Figure 3.. Effect of ABT263 treatment on oocyte maturation and fertility.

(A) Oocytes from 9-month-old control mice (control 9m) and ABT263-treated mice (ABT263 3-9m) were stained with an antibody to γ-H2AX to detect DNA damage. DNA is revealed by DAPI staining. (B) Number of γ-H2AX-positive foci in the oocytes isolated from control ovaries and ABT263-treated ovaries at 9 months. (C) Brightfield microscopic images showing that oocytes isolated from control ovaries and ABT263-treated ovaries at 9 months underwent germinal vesicle breakdown (GVBD), and more oocytes isolated from ABT263-treated ovaries completed first polar body extrusion (PBE, arrows). (D, E) Percentages of oocytes underwent GVBD (D) and PBD (E). (F) Examples of meiotic spindles observed in oocytes isolated from control ovaries and ABT263-treated ovaries at 9 months. (G-I) The width of the metaphase I plate (MW) (G), the width of the meiotic spindle (SW) (H), and the length of the meiotic spindle (SL) (I) in the oocytes isolated from control ovaries and ABT263-treated ovaries at 9 months. (J) Numbers of pups from each litter of control mice and ABT263-treated mice during fertility assay. Data in the graph are presented as mean ± SD. * represents significant difference and ns represents no significant difference.

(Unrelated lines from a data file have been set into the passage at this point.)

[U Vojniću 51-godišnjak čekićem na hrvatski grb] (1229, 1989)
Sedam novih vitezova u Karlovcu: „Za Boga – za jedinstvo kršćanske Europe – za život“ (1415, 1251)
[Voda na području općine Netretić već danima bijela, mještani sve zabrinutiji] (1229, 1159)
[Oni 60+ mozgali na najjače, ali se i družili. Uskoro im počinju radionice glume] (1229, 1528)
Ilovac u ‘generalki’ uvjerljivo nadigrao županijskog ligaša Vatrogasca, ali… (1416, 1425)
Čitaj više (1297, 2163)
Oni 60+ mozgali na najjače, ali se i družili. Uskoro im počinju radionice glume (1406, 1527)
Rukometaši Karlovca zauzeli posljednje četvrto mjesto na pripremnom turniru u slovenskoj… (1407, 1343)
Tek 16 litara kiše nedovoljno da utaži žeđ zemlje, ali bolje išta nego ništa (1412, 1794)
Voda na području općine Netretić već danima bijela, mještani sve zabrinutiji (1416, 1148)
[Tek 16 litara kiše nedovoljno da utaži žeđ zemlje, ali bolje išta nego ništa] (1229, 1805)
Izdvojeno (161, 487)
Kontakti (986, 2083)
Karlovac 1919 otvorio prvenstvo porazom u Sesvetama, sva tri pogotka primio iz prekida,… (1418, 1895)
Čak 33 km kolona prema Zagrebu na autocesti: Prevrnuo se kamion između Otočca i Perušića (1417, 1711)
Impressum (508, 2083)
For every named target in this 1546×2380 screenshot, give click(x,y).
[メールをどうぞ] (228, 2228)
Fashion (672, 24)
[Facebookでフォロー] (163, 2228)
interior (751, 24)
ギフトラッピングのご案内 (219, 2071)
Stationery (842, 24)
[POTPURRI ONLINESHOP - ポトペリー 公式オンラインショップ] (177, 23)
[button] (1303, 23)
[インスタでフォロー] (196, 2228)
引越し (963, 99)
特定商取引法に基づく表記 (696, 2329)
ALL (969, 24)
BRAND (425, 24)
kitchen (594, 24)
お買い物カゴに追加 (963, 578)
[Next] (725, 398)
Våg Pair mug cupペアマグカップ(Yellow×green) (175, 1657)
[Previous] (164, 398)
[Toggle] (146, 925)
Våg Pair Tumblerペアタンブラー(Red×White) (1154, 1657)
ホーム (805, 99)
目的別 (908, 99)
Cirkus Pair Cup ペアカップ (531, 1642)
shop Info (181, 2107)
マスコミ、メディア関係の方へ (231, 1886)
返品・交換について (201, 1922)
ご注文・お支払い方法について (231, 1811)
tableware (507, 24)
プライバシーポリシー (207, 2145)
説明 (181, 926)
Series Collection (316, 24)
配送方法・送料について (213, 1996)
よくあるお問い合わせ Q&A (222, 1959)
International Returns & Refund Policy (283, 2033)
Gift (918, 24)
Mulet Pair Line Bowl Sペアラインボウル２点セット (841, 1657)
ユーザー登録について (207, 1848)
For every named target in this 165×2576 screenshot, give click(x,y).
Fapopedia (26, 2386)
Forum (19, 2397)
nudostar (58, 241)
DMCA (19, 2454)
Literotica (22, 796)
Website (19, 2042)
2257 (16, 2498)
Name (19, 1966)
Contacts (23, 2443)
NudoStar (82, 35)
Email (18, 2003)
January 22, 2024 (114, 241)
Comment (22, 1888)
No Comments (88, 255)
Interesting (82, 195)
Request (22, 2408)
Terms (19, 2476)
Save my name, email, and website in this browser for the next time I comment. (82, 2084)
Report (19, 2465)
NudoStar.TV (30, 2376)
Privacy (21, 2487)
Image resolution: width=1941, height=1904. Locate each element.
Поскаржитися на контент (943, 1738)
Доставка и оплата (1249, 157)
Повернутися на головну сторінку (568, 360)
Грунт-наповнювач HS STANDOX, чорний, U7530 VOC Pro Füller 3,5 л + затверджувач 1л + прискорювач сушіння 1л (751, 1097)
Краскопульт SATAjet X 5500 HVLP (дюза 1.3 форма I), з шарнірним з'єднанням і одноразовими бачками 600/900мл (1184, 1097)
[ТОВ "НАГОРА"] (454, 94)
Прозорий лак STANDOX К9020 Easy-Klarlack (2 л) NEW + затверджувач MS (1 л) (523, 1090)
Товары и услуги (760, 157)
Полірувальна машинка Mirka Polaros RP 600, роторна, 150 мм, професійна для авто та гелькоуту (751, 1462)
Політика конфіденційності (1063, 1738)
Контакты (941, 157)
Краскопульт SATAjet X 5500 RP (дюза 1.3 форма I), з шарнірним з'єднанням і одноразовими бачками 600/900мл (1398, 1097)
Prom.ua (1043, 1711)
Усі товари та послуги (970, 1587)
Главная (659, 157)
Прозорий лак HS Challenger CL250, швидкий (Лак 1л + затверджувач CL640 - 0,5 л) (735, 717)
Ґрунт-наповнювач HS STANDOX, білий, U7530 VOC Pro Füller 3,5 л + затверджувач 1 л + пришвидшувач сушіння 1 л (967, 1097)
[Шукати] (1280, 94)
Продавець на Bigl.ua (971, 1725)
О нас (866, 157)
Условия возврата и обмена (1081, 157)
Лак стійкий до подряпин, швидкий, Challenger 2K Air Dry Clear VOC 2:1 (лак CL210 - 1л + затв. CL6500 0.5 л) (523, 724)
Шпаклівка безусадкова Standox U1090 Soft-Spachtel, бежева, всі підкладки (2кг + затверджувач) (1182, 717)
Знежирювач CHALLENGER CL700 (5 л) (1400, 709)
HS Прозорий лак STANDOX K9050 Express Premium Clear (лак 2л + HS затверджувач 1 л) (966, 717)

Figure 4.. Comparative transcriptome profiling of the ovaries during aging and between the ovaries of ABT263-treated mice and control mice.

(A-D) Gene ontology analysis of biological pathways (BP) that were significantly upregulated in the ovaries of 6-month-old mice (A) and 9-month-old mice (B) compared with 3-month-old mice; and the BPs that were significantly downregulated in the ovaries of 6-month-old mice (C) and 9-month-old mice (D) compared with 3-month-old mice. (E, F) BPs that were significantly upregulated (E) or downregulated (F) in 6-month-old ovaries of ABT263-treated mice compared with that of control mice. (G, H) BPs that were significantly upregulated (G) or downregulated (H) in 9-month-old ovaries of ABT263-treated mice compared with that of control mice. (I) Heatmap showing fold change in mRNA expression of SASP cytokines and proteins in the ovaries during aging and between the ovaries of ABT263-treated mice and control mice.